### Your task:
Reproduce the passage about Vienna word for word, starting with "I was staying in" and going on through "paying 31,329 reichsmarks.".

The Austrian capital is famous not only for its grand architecture, music and art, but also for its open spaces and excellent public transport, points out Uttaran Das Gupta.
My friends told me to carry sunscreen before I left for my first European trip in the summer of 2018.
"I live in Delhi," I told them. "I think I can bear the heat of a European summer."
This was the foolhardy confidence of one who had never travelled, of the frog in the well.
Arriving in Vienna, which was overrun with tourists, on a late July afternoon, I found myself sunburnt and dehydrated into lightheadedness.
As I waited for my Airbnb host to arrive and let me in, something near my feet caught my eye.
Embedded in the pavement near the entrance of the early-20th century, multi-storeyed building were brass plaques bearing the name of four Jewish people who had lived in this house before they were deported to a concentration camp.
These were examples of the stolpersteine, or 'stumbling blocks' that German artist Gunter Demnig has been travelling all over Europe since 1992 to lay.
The 10 cm square brass plaques bear the names of Jews murdered by Nazis.
I was staying in the old Jewish quarter, where several pavements were lined with such 'stumbling blocks'.
I had seen them earlier, in Berlin and Hamburg, and would see many more in Prague.
On March 12, 1938, Nazi Germany led by Adolf Hitler annexed Austria.
The Nuremburg laws were applied.
According to Robert S Wistrich's Austrians And Jews In The Twentieth Century, there were about 176,000 Jews in Vienna in 1938.
By 1945, nearly 50,000 had been deported and about 1,26,000 had emigrated, after paying the Reich Flight Tax.
One of Austria's most famous citizens to pay this tax was Sigmund Freud.
His house, only a few kilometres from where I was staying and now a museum, was searched by the Nazis within three days of occupation.
Freud was allowed to leave after paying 31,329 reichsmarks.
He took along not only his family but also his domestic staff.
But four of Freud's sisters, who remained in Vienna, perished in concentration camps.
The Austrian capital has come a long way since those grim days.
So much so that it has been named the most liveable city in the world for the second consecutive year, with a nearly perfect score of 99.1, by the Economist Intelligence Unit's global liveability index.

### Dataset section:
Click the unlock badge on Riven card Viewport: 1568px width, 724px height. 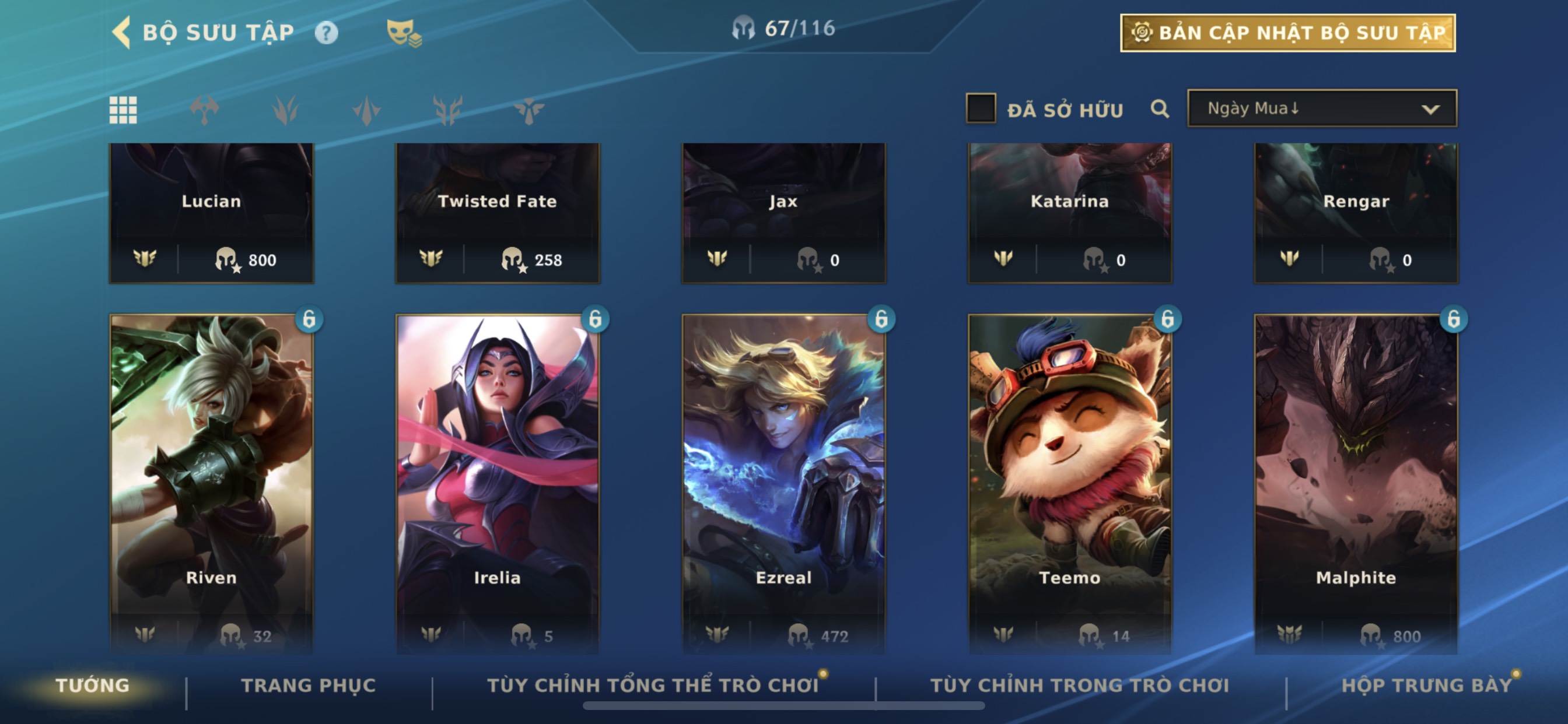[x=309, y=319]
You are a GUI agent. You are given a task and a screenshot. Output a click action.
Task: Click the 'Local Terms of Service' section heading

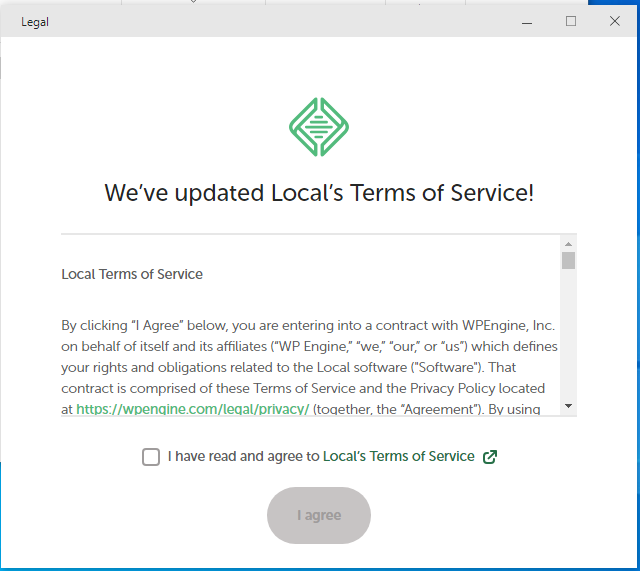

### Exercise output:
I was staying in the old Jewish quarter, where several pavements were lined with such 'stumbling blocks'.
I had seen them earlier, in Berlin and Hamburg, and would see many more in Prague.
On March 12, 1938, Nazi Germany led by Adolf Hitler annexed Austria.
The Nuremburg laws were applied.
According to Robert S Wistrich's Austrians And Jews In The Twentieth Century, there were about 176,000 Jews in Vienna in 1938.
By 1945, nearly 50,000 had been deported and about 1,26,000 had emigrated, after paying the Reich Flight Tax.
One of Austria's most famous citizens to pay this tax was Sigmund Freud.
His house, only a few kilometres from where I was staying and now a museum, was searched by the Nazis within three days of occupation.
Freud was allowed to leave after paying 31,329 reichsmarks.